- **PASSAGE SHOWN**

##########

AW Extra 3/20/14 - Wipe-On/Rub-Off Finishing - Popular Woodworking Magazine

AW Extra 3/20/14 – Wipe-On/Rub-Off Finishing

 In Projects, Questions And Answers, Techniques, Wood Finishing

Wipe-On/Rub-Off Finishing

This two-step process guarantees flawless results.

By Kevin Southwick

No brush marks, drips, runs, bubbles,
hairs, dust or orange peel—
and beautiful results every time. For
most furniture projects, it doesn’t
get easier than using a wipe-on/
rub-off finishing process. This two step
method eliminates all the usual
problems because rubbing off all of
the finish that isn’t absorbed by the
wood leaves no wet film in which the
problems can occur. The clear and
important difference between this
method and all others (including
wiping on and leaving a film build)
is the rubbing off. No attempt is
made to build a film on the surface
of the wood. Rubbing off the source
of all the problems is the big trick.

The wipe-on/rub-off method
avoids time spent cleaning brushes
and it dramatically reduces or eliminates
sanding between coats. There
are some limitations, though. This
method can produce only a satin
to semi-gloss finish and the finish
itself won’t be waterproof (see “One
Drawback,” below).

##########

- **RECORDED INFORMATION**
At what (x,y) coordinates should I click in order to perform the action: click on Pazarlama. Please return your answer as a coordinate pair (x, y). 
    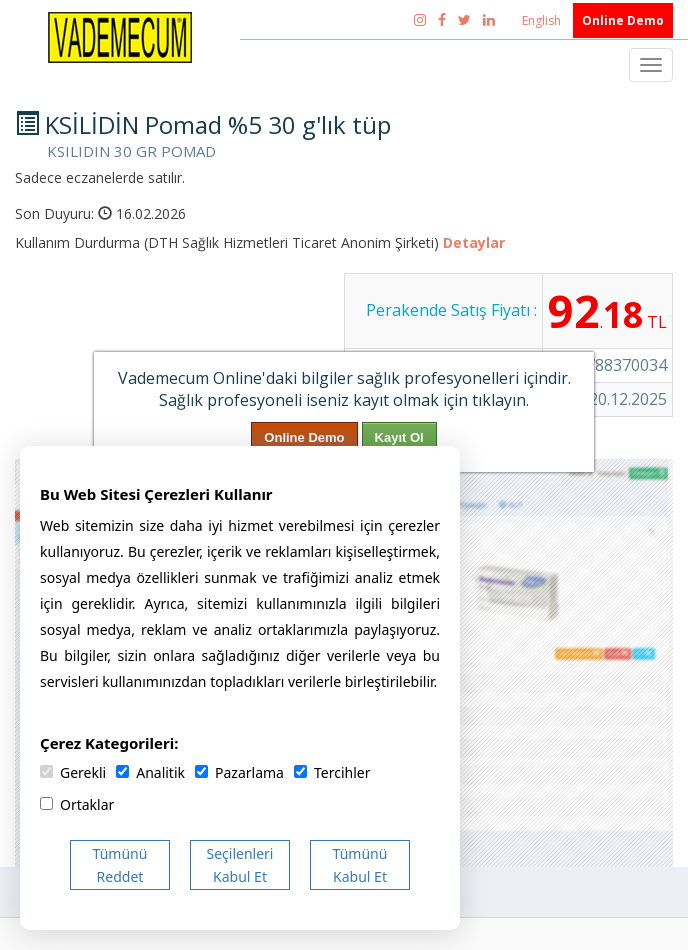
    Looking at the image, I should click on (239, 772).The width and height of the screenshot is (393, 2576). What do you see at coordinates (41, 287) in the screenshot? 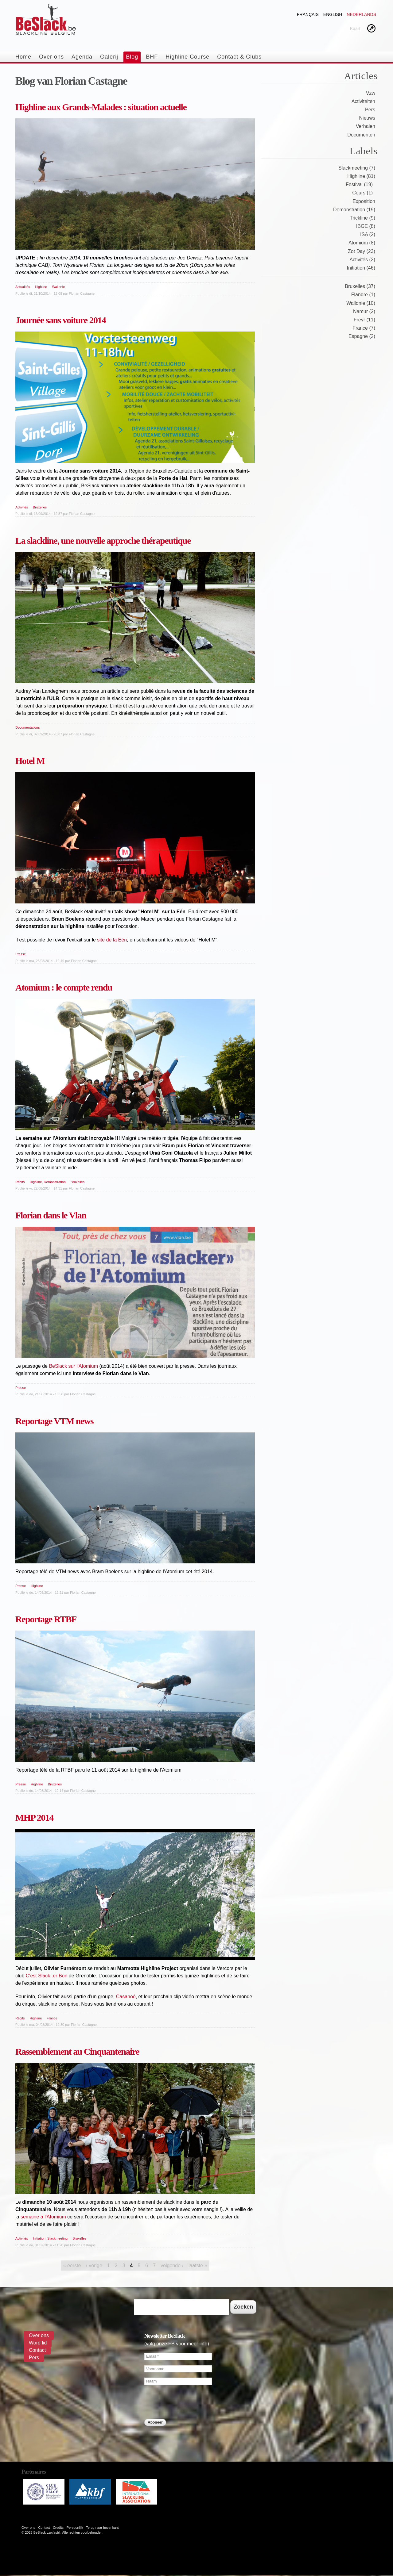
I see `Highline` at bounding box center [41, 287]. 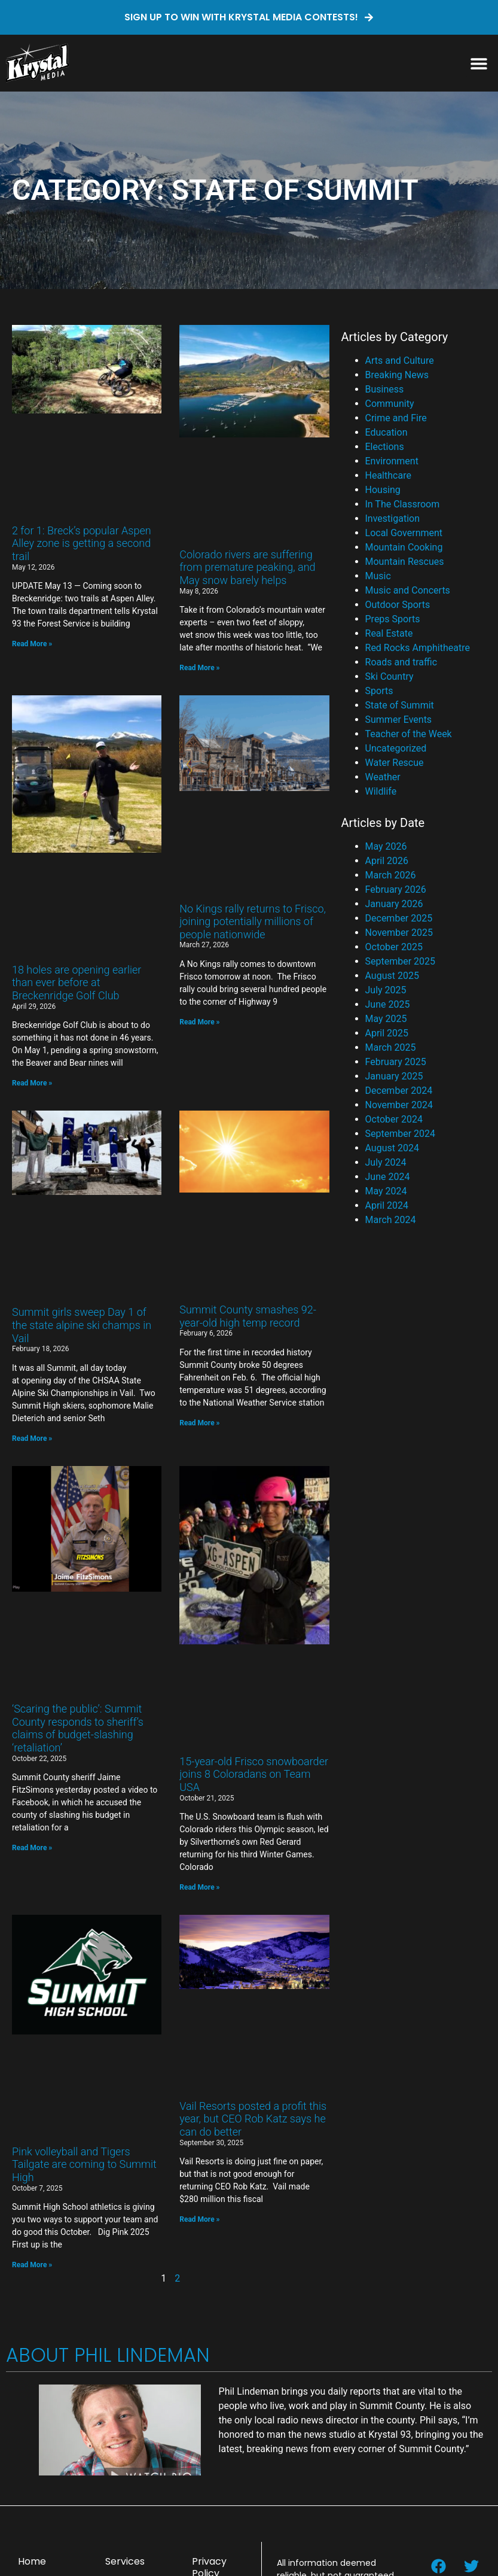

##########

- **WHAT NEEDS TO BE DONE**
How does the article on wipe-on/rub-off wood finishing go on after its last sentence? Write the next part.

- **OUTPUT FOR THIS TASK**
Finishes suitable or formulated
for wiping on and rubbing off are
widely available. They offer convenience,
but you can also easily
concoct your own wipe-on/rub-off
finish. Thinning out an oil-based
brushing varnish is one way. In fact,
just about any finish can be wiped on
and rubbed off, as long as it doesn’t
dry too fast. Shellac, lacquer and
most waterborne finishes fall into
this category; they get sticky before
you can rub them off.

Choosing the right material(s)
for your wipe-on/rub-off finish can
be confusing. Tung oil and linseed
oil are natural vegetable oils that
have been in use for ages. Paste wax
is another classic wipe-on/rub-off
finish. Then there are products like
gel varnish, “Danish oil” and wiping
varnish, as well as custom blends you
can mix up yourself. So how do you
choose the right formula? Here are
three simple considerations.

• The type of resin (or solids).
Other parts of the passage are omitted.